Mullen was an impressive size and speed prospect coming out of Clemson, standing 6-foot-2, 200 pounds and running his pre-draft 40 in 4.46 seconds. He was the defensive MVP in the national title game at the start of 2019, with one pick, one sack, one forced fumble and six tackles in a win over Nick Saban’s Crimson Tide.
Mullen started in 26 games in his first two seasons with the Raiders, but only played five games in 2021 due to a toe injury. Then, this offseason, under a front office led by former Patriots director of player personnel Dave Ziegler, Vegas added two starting-caliber corners via trade (Rock Ya-Sin) and free agency (Anthony Avertett).
For the Patriots, who are looking for a cover man with some starting experience, Mullen would be a solid option to roll the dice on. The New England corner room currently includes Jalen Mills, recent free agent Terrance Mitchell, slot options Jonathan Jones and Myles Bryant, as well as Joejuan Williams, Shaun Wade and special teams ace Justin Bethel.

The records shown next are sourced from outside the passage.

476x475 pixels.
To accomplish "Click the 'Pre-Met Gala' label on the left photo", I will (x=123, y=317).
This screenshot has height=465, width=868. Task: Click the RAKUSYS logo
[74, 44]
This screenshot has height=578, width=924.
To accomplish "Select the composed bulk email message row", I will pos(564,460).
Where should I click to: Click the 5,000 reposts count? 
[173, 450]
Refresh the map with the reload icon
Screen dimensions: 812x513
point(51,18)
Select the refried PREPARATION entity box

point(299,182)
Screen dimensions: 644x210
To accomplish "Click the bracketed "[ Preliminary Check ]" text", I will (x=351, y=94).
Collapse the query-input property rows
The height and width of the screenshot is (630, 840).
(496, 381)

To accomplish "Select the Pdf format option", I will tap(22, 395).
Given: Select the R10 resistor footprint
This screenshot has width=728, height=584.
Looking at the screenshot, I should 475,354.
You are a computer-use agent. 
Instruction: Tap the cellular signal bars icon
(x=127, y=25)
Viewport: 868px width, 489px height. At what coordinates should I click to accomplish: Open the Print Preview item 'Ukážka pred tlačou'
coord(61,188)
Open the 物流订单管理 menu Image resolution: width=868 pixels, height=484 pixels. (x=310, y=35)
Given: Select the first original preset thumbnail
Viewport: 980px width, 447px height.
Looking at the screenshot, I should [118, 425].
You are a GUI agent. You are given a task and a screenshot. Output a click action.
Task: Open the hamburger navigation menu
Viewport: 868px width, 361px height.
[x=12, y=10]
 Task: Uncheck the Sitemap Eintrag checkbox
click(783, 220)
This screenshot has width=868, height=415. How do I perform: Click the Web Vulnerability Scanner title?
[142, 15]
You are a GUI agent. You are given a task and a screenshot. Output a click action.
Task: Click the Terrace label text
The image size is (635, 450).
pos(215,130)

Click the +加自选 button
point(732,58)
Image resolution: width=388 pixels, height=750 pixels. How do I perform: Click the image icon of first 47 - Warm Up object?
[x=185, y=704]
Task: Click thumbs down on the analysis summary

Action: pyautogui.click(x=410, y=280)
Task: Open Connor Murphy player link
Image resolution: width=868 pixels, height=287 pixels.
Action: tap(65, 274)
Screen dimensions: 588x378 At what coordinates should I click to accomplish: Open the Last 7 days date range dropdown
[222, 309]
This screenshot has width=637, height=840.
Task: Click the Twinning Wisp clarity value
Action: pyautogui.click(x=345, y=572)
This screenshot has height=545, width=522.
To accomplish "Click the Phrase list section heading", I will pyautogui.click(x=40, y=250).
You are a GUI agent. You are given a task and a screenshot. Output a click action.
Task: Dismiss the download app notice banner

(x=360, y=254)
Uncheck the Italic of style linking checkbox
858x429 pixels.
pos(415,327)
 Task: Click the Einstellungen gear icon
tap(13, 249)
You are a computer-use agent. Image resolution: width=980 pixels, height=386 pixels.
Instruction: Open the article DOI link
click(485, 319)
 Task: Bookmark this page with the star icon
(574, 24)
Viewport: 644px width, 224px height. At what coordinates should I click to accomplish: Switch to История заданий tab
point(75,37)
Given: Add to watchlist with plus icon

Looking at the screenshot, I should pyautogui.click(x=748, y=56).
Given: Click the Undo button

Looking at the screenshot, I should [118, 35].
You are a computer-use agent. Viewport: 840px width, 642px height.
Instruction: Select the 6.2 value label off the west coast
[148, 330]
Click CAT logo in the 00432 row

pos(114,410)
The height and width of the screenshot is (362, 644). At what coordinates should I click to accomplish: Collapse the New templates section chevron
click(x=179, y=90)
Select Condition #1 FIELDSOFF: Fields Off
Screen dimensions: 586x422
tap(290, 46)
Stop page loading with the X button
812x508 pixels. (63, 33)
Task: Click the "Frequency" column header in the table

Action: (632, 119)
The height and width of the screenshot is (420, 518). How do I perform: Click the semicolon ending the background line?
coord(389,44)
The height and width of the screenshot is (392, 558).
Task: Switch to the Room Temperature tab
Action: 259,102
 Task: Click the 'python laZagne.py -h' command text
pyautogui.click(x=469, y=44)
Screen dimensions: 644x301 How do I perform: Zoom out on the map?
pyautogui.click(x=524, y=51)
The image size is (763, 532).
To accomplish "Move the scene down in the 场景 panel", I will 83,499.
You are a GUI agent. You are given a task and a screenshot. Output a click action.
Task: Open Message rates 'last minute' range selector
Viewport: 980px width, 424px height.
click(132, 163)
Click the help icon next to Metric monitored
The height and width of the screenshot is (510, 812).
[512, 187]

Calling up old friends Ziegler and Josh McDaniels — if they’d be willing to part ways with Mullen for a late-round pick — might not be a bad way for Belichick to bolster his corner group.
There are other moves there the Patriots might be able to execute in order to fill in some clear holes. Maybe they could come up with a pick trade move that would encourage the Ravens to send them guard Ben Powers, who was a fourth-round pick in the 2019 draft. Powers started 12 games as an injury replacement last season in Baltimore’s big-gap run game (similar in some ways to the Patriots). But he may be available in a deal because veteran Kevin Zeitler, Tire Phillips (2020 third-rounder) and Ben Cleveland (2021 third-rounder) could all be ahead of Powers on the Ravens’ guard depth chart.
Regardless of position, if there is some low-cost help in the trade market for the Patriots, it looks like an offseason where they would be more interested in these types of moves than ever.